The song’s Promises message is part of an Oxfam campaign to draw attention to the 40 years of broken promises
by world leaders who are due to meet at the G8 Summit in Canada next month. In 1970, rich countries promised to give 0.7% of
their income as aid to help poor countries combat poverty and hire doctors, nurses and teachers. In 2005, after their meeting
in Gleneagles, Scotland, G8 leaders promised to give an extra $50 billion in aid by 2010 – half of it to Africa. These promises
have been broken.
Recalling growing up in Glasgow, Kerr said: “We were always made aware how you had to appreciate
the doctors and you had to appreciate the nurses because they were vital. I remember my brothers both being born at home. I am the
eldest – I remember it was such a big deal. It was very nervous for everyone involved. It’s too hard to accept; it’s too hard to
imagine that a thousand women a day can die giving birth. It’s absolutely unacceptable and it needs to be put right."

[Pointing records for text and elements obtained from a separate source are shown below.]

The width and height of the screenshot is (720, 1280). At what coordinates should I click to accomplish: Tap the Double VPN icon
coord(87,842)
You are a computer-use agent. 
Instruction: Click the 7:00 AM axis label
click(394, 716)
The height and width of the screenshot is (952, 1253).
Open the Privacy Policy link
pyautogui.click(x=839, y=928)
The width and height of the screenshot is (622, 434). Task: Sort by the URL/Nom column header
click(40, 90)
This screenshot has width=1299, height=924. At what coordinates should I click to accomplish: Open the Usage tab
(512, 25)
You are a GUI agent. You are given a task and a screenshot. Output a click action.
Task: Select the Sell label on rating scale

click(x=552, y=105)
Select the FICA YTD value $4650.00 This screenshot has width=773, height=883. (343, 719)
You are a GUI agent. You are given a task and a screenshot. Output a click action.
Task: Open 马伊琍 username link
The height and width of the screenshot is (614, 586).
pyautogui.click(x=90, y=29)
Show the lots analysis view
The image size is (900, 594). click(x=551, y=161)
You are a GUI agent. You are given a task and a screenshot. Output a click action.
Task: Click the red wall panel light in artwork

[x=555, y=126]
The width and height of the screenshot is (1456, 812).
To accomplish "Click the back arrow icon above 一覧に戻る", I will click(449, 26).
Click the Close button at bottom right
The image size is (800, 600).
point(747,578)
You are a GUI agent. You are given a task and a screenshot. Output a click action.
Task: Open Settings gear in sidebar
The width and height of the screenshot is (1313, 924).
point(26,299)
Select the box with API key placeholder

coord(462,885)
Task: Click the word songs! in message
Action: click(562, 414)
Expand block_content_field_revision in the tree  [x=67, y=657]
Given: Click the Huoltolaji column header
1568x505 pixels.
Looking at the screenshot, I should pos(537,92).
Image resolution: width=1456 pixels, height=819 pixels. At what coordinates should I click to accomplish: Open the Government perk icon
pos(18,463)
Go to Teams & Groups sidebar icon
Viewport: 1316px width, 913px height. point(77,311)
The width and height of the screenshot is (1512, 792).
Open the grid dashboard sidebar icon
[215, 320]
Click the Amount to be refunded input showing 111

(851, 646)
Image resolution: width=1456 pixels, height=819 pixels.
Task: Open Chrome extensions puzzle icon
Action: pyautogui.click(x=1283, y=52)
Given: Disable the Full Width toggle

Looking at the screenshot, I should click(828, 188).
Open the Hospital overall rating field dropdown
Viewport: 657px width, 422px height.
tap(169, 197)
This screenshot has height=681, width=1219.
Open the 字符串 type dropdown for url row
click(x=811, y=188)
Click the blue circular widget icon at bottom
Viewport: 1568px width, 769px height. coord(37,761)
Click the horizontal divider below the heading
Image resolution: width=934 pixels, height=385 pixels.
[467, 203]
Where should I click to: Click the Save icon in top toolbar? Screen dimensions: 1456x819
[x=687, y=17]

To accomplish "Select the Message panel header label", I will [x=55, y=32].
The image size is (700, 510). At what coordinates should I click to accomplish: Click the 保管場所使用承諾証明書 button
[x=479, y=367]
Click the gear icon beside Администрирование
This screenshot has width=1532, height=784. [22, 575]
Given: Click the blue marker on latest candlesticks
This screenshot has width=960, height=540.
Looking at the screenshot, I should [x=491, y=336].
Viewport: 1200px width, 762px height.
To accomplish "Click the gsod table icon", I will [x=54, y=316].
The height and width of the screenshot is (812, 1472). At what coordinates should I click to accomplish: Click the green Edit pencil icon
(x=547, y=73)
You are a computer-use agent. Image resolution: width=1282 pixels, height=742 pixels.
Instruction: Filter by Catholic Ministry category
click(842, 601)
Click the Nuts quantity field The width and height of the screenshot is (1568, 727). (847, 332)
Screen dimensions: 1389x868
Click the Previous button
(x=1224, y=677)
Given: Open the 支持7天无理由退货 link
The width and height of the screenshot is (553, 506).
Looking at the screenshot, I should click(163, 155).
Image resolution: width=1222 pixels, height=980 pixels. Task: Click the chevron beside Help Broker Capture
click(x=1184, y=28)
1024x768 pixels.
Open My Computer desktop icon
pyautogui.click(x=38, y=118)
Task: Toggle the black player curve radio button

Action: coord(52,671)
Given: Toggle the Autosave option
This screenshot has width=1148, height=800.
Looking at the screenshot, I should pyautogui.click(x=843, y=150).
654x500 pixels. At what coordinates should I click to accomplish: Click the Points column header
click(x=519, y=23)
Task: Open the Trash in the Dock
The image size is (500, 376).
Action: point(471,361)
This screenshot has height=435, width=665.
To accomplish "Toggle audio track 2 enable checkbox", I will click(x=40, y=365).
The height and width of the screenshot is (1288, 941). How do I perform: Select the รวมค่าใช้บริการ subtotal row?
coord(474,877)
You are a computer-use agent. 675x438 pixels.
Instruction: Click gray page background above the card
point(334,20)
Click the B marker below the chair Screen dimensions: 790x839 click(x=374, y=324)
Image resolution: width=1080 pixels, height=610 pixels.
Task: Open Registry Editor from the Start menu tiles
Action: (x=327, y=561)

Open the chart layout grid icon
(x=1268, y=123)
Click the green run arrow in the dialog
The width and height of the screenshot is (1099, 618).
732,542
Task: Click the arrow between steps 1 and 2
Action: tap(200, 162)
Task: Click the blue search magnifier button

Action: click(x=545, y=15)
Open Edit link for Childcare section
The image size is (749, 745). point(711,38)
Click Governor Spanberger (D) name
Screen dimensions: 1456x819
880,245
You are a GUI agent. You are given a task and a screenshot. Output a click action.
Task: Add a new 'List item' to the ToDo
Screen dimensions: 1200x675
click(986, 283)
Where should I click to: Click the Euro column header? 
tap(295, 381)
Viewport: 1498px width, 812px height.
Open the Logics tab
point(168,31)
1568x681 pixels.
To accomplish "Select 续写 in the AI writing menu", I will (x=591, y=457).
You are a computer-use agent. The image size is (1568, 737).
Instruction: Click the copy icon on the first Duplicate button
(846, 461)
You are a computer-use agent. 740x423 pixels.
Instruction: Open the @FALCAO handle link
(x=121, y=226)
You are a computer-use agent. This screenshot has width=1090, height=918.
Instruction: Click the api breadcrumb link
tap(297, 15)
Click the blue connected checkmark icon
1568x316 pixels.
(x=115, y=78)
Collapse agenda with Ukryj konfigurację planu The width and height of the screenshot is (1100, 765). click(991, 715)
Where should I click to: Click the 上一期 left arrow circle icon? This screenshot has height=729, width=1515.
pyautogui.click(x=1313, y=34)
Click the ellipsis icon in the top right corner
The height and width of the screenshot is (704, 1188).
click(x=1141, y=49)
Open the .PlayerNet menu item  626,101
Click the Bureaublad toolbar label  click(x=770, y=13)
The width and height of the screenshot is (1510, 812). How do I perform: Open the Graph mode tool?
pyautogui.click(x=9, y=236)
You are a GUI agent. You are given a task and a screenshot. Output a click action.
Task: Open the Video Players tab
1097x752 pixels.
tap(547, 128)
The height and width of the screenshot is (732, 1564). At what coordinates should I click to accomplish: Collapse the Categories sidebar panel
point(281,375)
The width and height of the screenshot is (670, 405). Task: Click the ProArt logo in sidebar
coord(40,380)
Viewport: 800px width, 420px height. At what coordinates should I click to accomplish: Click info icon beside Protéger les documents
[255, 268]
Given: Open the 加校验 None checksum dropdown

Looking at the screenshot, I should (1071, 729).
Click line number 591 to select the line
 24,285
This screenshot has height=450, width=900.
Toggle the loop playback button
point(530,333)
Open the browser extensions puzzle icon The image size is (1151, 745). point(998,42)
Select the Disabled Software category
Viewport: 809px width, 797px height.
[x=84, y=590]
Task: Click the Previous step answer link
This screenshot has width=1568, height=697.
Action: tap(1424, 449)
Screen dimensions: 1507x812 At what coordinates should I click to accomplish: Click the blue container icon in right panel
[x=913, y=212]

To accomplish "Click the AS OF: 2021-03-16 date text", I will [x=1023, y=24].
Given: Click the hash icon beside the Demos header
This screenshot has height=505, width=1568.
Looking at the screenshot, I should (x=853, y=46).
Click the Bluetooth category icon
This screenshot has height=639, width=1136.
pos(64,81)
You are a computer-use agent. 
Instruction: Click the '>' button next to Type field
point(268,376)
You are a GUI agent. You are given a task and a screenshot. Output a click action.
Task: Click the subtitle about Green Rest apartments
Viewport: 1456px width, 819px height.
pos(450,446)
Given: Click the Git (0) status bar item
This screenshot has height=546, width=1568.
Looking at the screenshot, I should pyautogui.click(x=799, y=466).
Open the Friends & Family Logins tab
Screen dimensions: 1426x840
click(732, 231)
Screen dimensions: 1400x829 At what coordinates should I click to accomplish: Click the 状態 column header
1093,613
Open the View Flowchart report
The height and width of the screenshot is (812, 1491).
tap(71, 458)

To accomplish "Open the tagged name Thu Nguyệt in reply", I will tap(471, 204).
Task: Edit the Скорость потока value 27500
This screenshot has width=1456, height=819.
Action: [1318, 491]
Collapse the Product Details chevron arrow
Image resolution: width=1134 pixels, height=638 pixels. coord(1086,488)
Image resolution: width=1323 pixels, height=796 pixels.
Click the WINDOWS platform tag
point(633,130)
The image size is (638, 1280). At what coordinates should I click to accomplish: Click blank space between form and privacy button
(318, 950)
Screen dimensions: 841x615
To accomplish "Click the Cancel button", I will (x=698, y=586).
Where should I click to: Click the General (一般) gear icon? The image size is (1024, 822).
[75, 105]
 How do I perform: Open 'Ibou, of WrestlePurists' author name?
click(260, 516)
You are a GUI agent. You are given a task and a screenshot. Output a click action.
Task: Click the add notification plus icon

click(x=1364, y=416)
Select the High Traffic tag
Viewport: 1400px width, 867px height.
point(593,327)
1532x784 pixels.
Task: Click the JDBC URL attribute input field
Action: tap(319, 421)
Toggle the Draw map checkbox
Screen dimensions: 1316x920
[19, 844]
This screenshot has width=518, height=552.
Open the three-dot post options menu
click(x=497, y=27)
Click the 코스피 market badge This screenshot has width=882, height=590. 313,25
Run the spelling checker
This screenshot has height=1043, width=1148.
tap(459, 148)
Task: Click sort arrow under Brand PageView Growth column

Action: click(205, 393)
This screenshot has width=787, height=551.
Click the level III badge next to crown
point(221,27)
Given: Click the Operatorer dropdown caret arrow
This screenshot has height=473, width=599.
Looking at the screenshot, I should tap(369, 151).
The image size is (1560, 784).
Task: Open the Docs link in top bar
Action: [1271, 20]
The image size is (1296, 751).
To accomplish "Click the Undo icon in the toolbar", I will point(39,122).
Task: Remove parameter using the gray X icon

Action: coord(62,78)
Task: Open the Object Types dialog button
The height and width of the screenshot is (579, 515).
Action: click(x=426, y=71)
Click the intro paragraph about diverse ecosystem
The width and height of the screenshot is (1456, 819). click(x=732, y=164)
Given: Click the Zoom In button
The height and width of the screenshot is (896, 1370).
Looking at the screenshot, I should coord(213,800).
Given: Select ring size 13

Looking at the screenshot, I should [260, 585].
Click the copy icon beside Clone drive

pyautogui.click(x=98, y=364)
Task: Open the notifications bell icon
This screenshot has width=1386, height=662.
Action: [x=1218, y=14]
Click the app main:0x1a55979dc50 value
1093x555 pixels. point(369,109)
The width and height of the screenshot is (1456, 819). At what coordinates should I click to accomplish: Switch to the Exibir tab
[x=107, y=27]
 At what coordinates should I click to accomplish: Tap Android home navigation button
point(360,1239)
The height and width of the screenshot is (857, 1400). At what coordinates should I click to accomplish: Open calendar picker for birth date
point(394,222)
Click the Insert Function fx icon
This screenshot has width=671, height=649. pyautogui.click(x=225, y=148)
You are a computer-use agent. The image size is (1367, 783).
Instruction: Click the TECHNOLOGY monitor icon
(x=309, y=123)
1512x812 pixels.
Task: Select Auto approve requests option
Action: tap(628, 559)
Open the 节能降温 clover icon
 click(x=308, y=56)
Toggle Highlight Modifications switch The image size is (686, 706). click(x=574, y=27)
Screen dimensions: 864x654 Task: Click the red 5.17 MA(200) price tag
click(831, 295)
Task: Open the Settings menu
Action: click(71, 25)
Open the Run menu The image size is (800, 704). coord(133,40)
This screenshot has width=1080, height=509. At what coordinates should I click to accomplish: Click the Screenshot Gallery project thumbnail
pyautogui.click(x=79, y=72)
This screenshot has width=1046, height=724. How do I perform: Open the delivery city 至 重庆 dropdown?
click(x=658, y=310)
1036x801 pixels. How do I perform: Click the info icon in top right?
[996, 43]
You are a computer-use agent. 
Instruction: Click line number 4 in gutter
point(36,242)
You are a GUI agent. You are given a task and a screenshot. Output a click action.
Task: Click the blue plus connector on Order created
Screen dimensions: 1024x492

Everyone can make a difference
A video made to accompany the song includes a request to sign Oxfam’s Health and Education For All pledge, which
demands that world leaders keep their promises to support health systems in poor countries and to make health care free for
pregnant women and children.
"It’s often difficult for individuals to think how they can make a difference. Sometimes it seems too overwhelming but everyone
knows that you can put pressure on the politicians, and there are a lot of politicians wanting to make a difference, but they
need to be pushed" said Kerr.
"Get motivated, make your view known. Eventually they have to listen to you. People can make a difference if they take
the action at the end of this video."